We have presented an approach for finding an upper bound on the extra execution of a task due to contention on the interconnection network between processor cores and memory in a COTS-based multicore system. To the best of our knowledge, the problem of analyzing such extra execution time was previously unsolved. Now, we are taking measurements of real programs and using them to build a model of the bus request pattern for each program. When we finish it, we take measurements of the response time of programs to test if our proposed methods for calculating an upper bound on the extra execution time of a task is valid in practice.

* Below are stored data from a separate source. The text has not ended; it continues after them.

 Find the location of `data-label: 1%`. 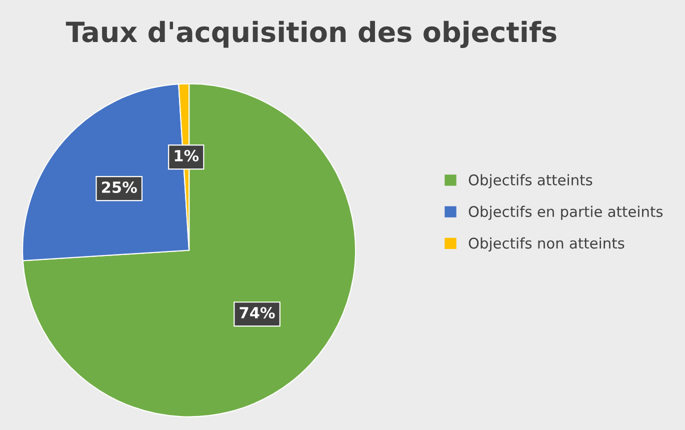

data-label: 1% is located at coordinates (186, 156).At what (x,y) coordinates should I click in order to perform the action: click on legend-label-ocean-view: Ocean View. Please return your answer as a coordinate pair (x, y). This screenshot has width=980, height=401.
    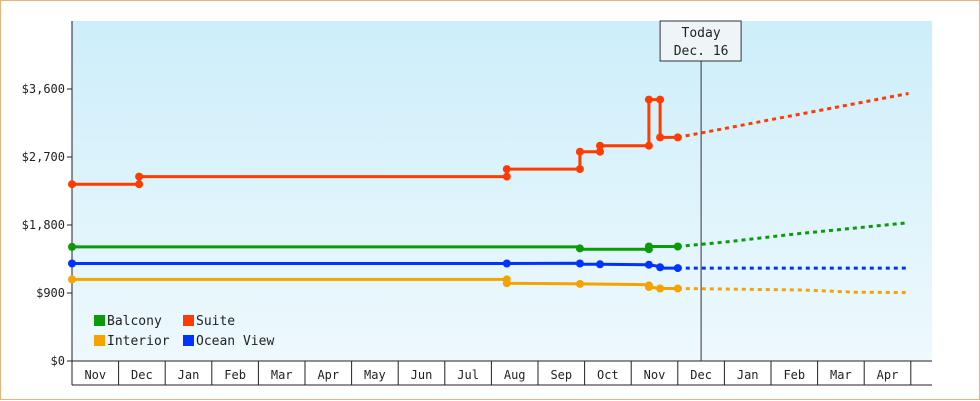
    Looking at the image, I should click on (235, 342).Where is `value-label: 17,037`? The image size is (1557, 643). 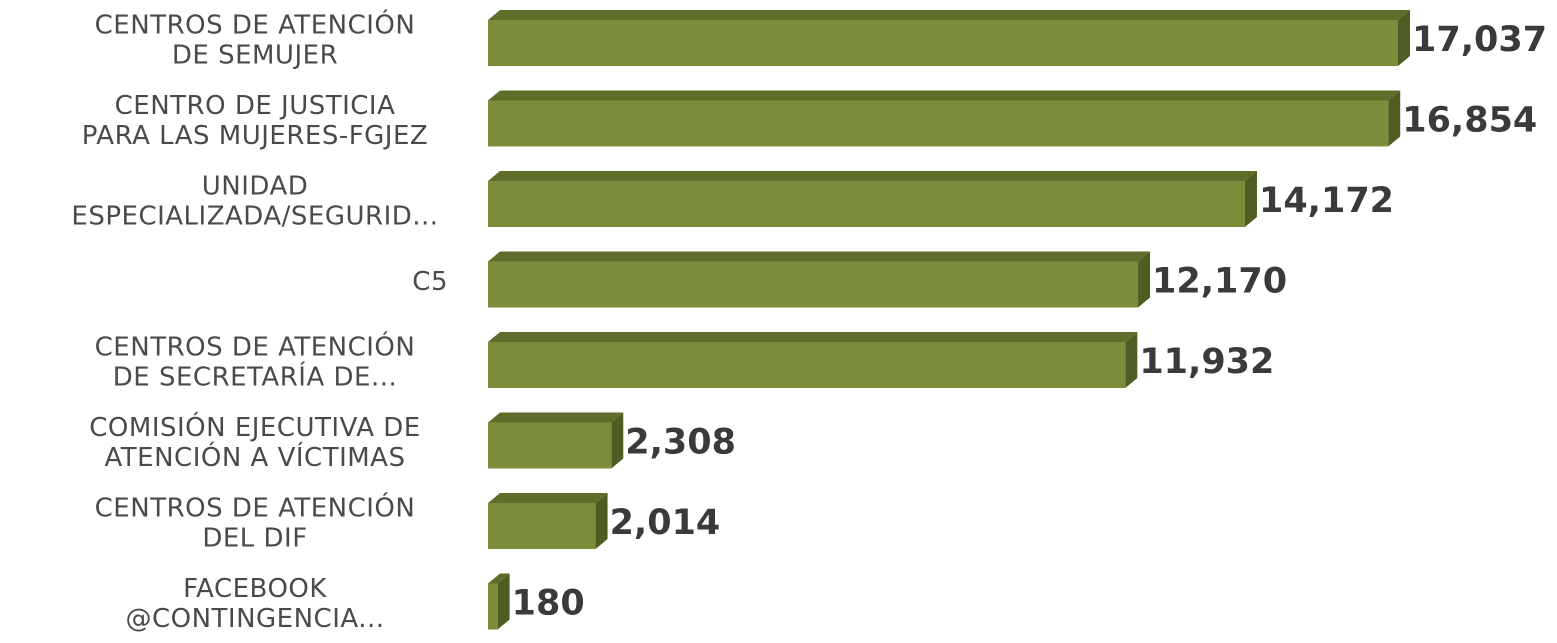
value-label: 17,037 is located at coordinates (1480, 40).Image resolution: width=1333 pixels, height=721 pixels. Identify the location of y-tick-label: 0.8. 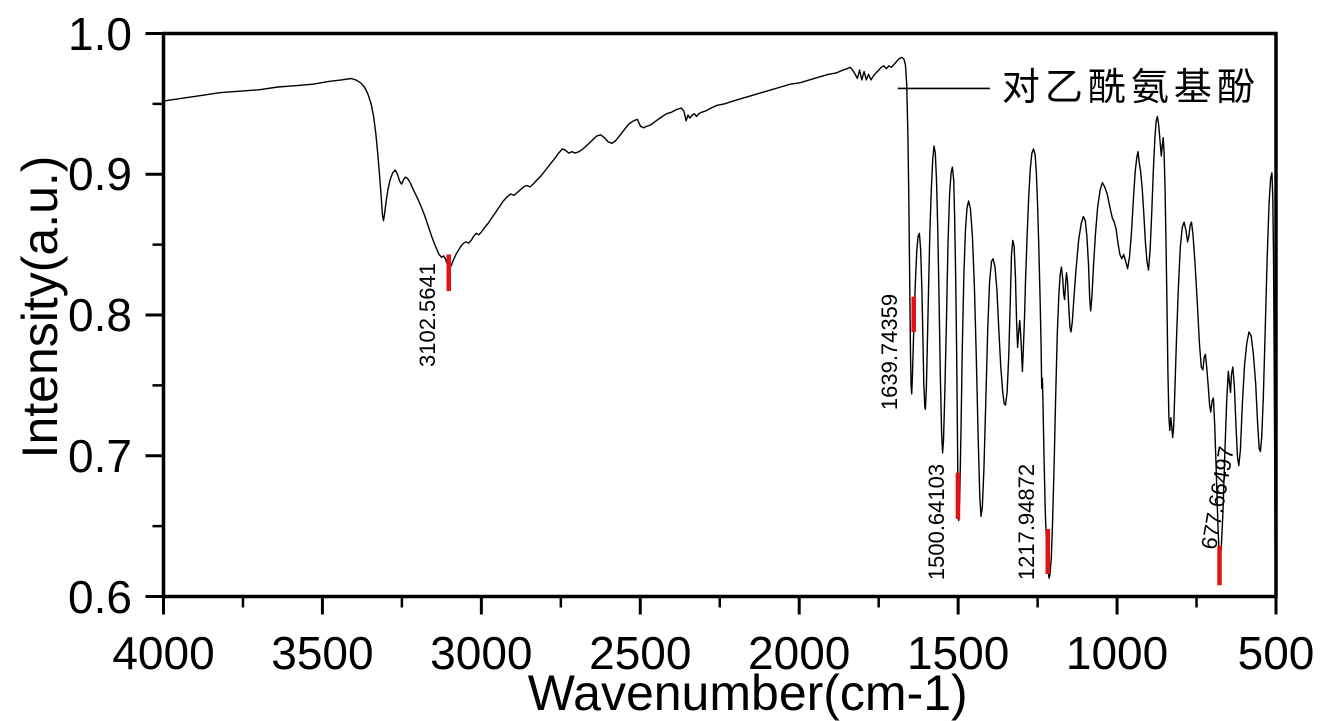
(100, 315).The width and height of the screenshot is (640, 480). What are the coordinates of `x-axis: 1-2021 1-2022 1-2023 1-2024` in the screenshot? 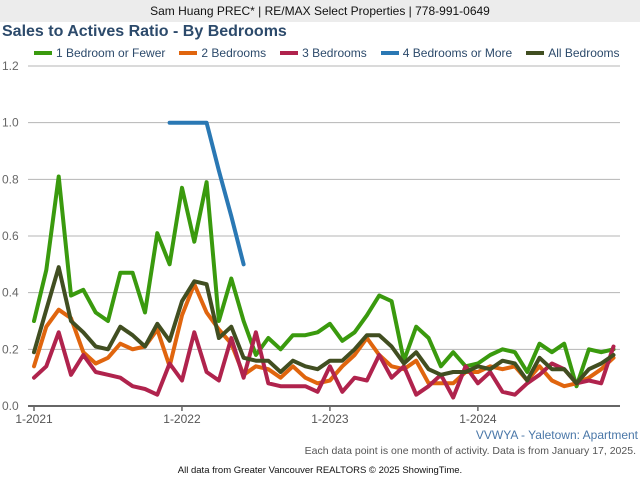 It's located at (318, 416).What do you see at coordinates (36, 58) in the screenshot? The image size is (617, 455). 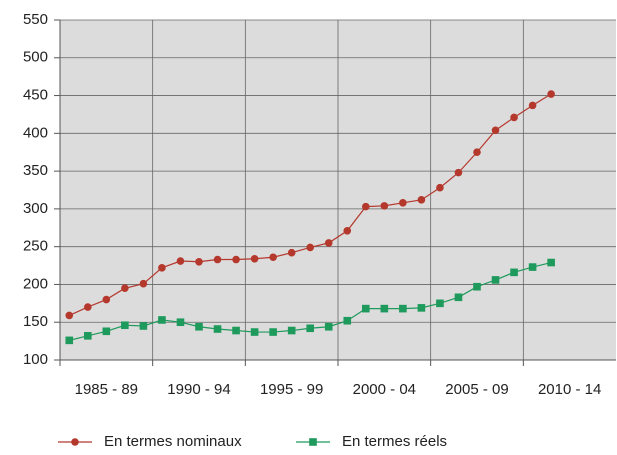 I see `y-tick-label: 500` at bounding box center [36, 58].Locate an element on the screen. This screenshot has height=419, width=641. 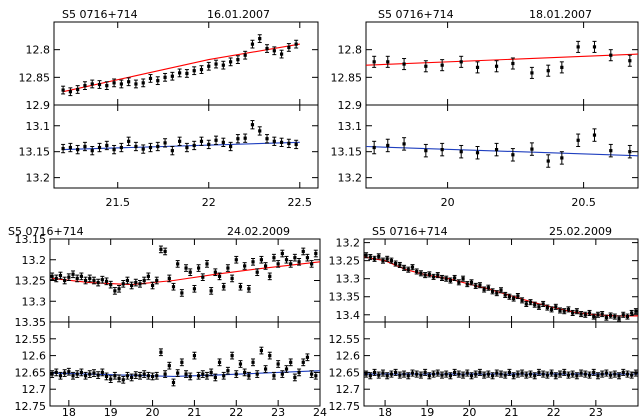
y-tick-label: 13.2 is located at coordinates (34, 260). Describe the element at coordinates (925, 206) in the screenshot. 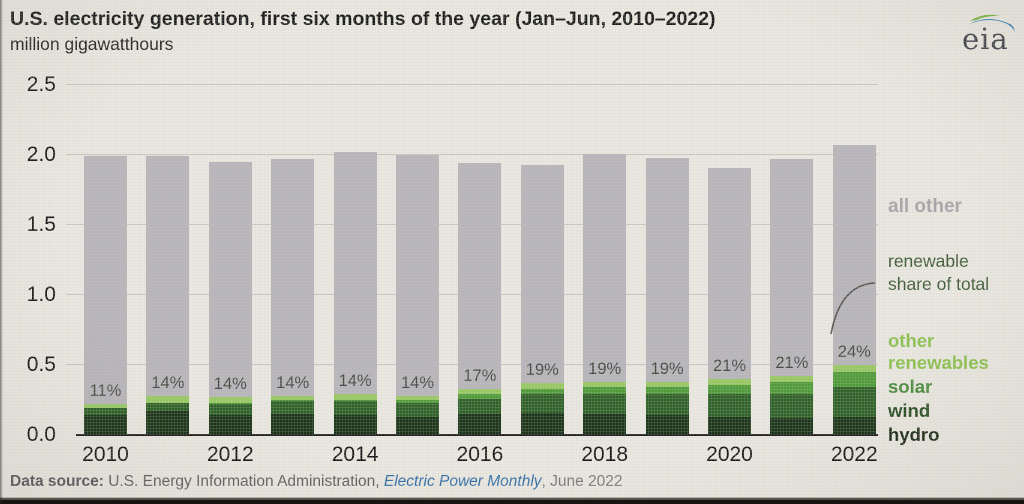

I see `legend-all-other: all other` at that location.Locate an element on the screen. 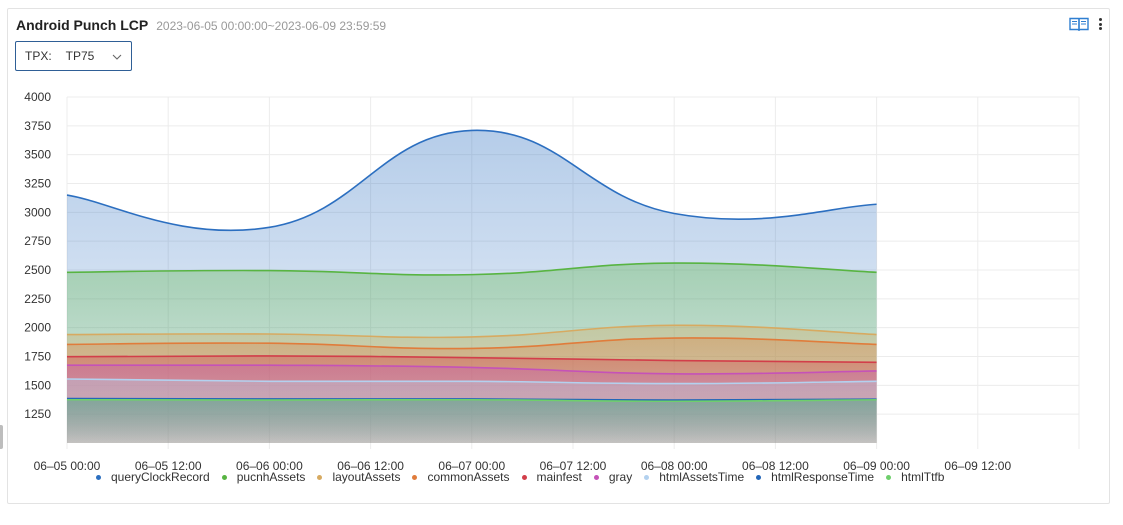 This screenshot has width=1123, height=525. legend-label: gray is located at coordinates (620, 477).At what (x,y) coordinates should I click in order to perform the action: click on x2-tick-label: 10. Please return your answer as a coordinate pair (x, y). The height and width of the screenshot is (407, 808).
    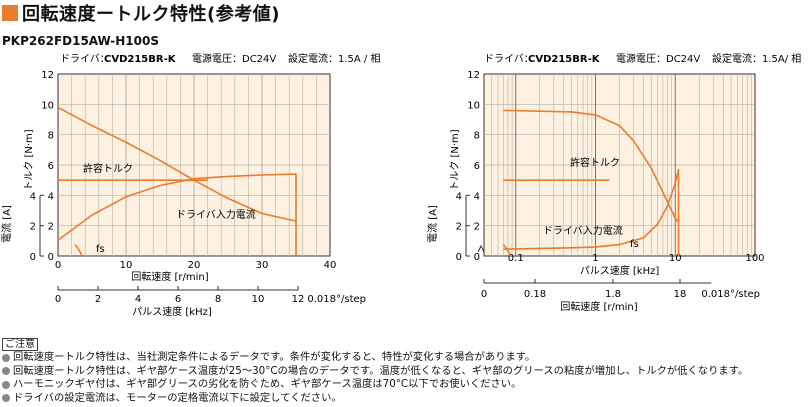
    Looking at the image, I should click on (258, 300).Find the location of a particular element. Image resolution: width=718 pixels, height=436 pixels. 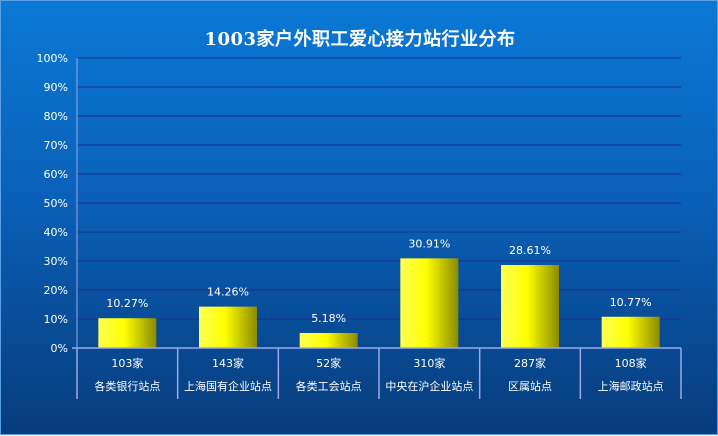

category-name-label: 上海邮政站点 is located at coordinates (631, 386).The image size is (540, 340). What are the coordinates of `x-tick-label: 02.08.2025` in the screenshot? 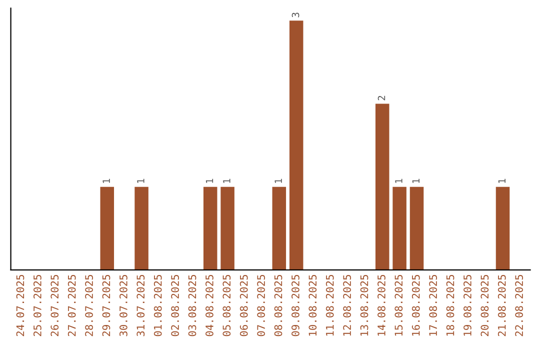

This paper is a starting point of considering the effect of bus contention for real-time tasks on multicores, and thus there are many potential research issues. Our future work includes (i) allowing preemptive scheduling, (ii) analyzing switched interconnection networks, (iii) avoiding the pessimism resulting from each task being analyzed individually (that is, task  $\tau_1$  has to wait for all bus transactions from  $\tau_2$ , and task  $\tau_2$  has to wait for all bus transactions from  $\tau_1$ .), and (iv) developing processor scheduling algorithms that facilitate the analysis of the memory bus contention.

#### REFERENCES

- [1] S. Williams, A. Waterman, and D. Patterson, "Roofline: an insightful visual performance model for multicore architectures," *Communications of the ACM*, vol. 52, no. 4, pp. 65–76, 2009.
- [2] K. D. Bosschere, W. Luk, X. Martorell, N. Navarro, M. OBoyle, D. Pnevmatikatos, A. Ramirez, P. Sainrat, A. Seznec, P. Stenström, and O. Temam, "Challenge 2.2 in high-performance embedded architecture and compilation roadmap," in *Transactions on HiPEAC*, 2007, pp. 5–29.
- [3] J. Rosén, A. Andrei, P. Eles, and Z. Peng, "Bus access optimization for predictable implementation of real-time applications on multiprocessor systems-on-chip," in *Proc. of IEEE Real-Time Systems Symposium*, 2007, pp. 49–60.
- [4] L. Steffens, M. Agarwal, and P. van der Wolf, "Real-time analysis for memory access in media processing SoCs: A practical approach," in *Proc. of Euromicro Conference on Real-Time Systems*, 2008, pp. 255–265.
- [5] T. Lundqvist and P. Stenström, "Timing anomalies in dynamically scheduled microprocessors," in *Proc. of IEEE Real-Time* Systems Symposium, 1999, pp. 12–21.
- [6] G. Laurent, N. Rivierre, and M. Spuri, "Preemptive and nonpreemptive real-time uniprocessor scheduling," Tech. Rep., 1996.
- [7] S. K. Baruah, "A general model for recurring real-time tasks," in *Proc. of IEEE Real-Time Systems Symposium*, 1998, pp. 114–122.

#### Acknowledgements

This work was partially supported by ARTISTDesign Network of Excellence on Embedded Systems Design, funded by the European Commission under FP7 with contract number ICT-NoE-214373, the Portuguese Science and Technology Foundation (Fundação para Ciência e Tecnologia - FCT), IT R&D program of MKE/KEIT of Korea [2009-KI002090, Development of Technology Base for Trustworthy Computing], National Research Foundation of Korea (2009-0086964), and KAIST ICC, KIDCS, KMCC, and OLEV grants. This paper has been produced partially in a time when we have had general bus-contention discussions with Stefan Petters and Dakshina Dasari.